_Selected extract_
________________

Studio album by Jodeci
- Released: July 18, 1995
- Recorded: October 1994–May 1995
- Studio: Dajhelon Studios, Rochester, New York
- Genre: R&B
- Length: 68:45
- Label: Uptown; MCA;
- Producer: Dalvin DeGrate; DeVante Swing;

Jodeci chronology
| Diary of a Mad Band (1993) | The Show, the After Party, the Hotel (1995) | Back to the Future: The Very Best of Jodeci (2005) |

Singles from The Show, the After Party, the Hotel
- "Freek'n You" Released: May 30, 1995; "Love U 4 Life" Released: October 31, 1995; "Get On Up" Released: January 11, 1996;

= The Show, the After Party, the Hotel =

The Show, the After Party, the Hotel is the third studio album by American R&B group Jodeci. It was released on July 18, 1995, through Uptown Records and distributed by MCA Records. The album was recorded at Dajhelon Studios in Rochester, New York.

The album peaked at number two on the Billboard 200 chart and was the third album from the group to reach number one on the Top R&B Albums chart. By September 1995, it was certified Platinum by the RIAA.

________________

_Collected data_
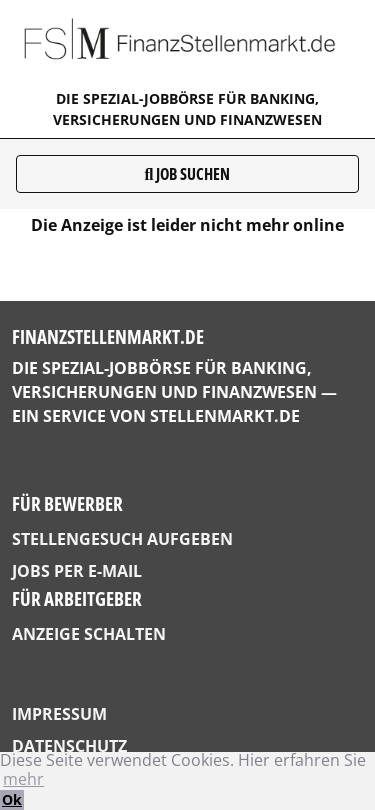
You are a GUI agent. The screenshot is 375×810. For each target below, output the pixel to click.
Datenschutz (69, 746)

________________

_What you will do_
1) Duplicate the Jodeci album entry from "Singles from The" to "by the RIAA.".
2) List every single from the album that the Jodeci album entry names.

_Answers to the exercises_
1)
Singles from The Show, the After Party, the Hotel
- "Freek'n You" Released: May 30, 1995; "Love U 4 Life" Released: October 31, 1995; "Get On Up" Released: January 11, 1996;

= The Show, the After Party, the Hotel =

The Show, the After Party, the Hotel is the third studio album by American R&B group Jodeci. It was released on July 18, 1995, through Uptown Records and distributed by MCA Records. The album was recorded at Dajhelon Studios in Rochester, New York.

The album peaked at number two on the Billboard 200 chart and was the third album from the group to reach number one on the Top R&B Albums chart. By September 1995, it was certified Platinum by the RIAA.

2)
"Freek'n You"
"Love U 4 Life"
"Get On Up"